> **WORK TO BE COMPLETED**
Take every line in the entries that includes the word "agent" and copy it.

> **Saved entries**
-- Opening Marker --

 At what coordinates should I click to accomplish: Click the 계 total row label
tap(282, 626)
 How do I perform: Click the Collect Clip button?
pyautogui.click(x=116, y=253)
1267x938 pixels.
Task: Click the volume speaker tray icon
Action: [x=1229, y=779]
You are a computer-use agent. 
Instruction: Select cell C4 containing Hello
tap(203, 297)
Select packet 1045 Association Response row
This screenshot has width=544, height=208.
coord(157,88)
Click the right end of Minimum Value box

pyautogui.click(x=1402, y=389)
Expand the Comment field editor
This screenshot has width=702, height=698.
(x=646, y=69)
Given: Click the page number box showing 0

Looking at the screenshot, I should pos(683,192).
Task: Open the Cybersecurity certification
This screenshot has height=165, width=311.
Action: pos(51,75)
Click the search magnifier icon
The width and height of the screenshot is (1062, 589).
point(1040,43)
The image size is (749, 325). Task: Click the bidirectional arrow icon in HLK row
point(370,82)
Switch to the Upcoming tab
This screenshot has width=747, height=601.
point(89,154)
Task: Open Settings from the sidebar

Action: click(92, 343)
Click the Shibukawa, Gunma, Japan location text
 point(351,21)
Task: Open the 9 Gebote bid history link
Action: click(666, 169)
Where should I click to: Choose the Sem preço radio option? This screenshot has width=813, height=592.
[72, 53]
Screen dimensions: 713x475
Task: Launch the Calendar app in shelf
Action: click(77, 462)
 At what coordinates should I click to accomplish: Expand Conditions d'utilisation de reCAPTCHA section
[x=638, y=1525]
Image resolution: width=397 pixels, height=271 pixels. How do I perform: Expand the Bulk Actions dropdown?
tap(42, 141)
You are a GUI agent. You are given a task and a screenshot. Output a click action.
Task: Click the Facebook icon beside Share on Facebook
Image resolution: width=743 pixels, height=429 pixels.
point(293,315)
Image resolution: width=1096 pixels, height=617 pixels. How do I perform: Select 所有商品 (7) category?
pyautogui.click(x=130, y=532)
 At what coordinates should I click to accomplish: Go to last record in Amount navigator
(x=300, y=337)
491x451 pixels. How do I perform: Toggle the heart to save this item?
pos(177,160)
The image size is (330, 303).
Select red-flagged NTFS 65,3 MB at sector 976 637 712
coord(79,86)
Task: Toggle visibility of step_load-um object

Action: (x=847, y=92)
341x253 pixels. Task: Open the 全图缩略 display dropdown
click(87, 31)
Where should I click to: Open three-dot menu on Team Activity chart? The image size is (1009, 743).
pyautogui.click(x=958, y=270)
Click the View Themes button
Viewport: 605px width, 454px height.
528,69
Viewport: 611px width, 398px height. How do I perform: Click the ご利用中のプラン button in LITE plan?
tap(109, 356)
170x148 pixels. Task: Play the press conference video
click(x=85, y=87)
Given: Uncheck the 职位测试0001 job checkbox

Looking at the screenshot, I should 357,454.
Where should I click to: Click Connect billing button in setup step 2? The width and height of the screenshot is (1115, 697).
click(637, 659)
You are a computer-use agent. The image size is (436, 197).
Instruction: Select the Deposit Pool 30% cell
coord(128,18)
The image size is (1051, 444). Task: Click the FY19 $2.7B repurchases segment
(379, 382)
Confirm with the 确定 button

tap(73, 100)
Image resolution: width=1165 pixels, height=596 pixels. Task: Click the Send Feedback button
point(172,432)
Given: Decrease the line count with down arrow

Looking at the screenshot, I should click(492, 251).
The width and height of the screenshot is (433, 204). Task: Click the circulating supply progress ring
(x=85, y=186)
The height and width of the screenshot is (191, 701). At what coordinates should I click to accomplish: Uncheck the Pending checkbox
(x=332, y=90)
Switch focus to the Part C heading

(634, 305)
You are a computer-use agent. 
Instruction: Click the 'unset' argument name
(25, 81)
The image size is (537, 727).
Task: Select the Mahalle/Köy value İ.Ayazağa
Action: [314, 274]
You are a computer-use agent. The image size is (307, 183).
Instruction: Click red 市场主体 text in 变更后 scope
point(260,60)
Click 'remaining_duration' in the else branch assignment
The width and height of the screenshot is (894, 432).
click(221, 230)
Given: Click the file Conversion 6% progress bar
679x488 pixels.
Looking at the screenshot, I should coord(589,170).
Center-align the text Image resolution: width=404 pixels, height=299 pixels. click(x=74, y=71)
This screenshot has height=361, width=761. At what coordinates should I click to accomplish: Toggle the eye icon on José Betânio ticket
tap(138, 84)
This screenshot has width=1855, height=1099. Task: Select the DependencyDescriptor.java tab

-- Closing Marker --

> **RESPONSE TO THIS TASK**
You are a computer-use agent. 
You are a GUI agent. You are given a task and a screenshot. Output a click action.
You are a computer-use agent. The image size is (436, 197).
You are a computer-use agent. 
You are a computer-use agent. The image size is (307, 183).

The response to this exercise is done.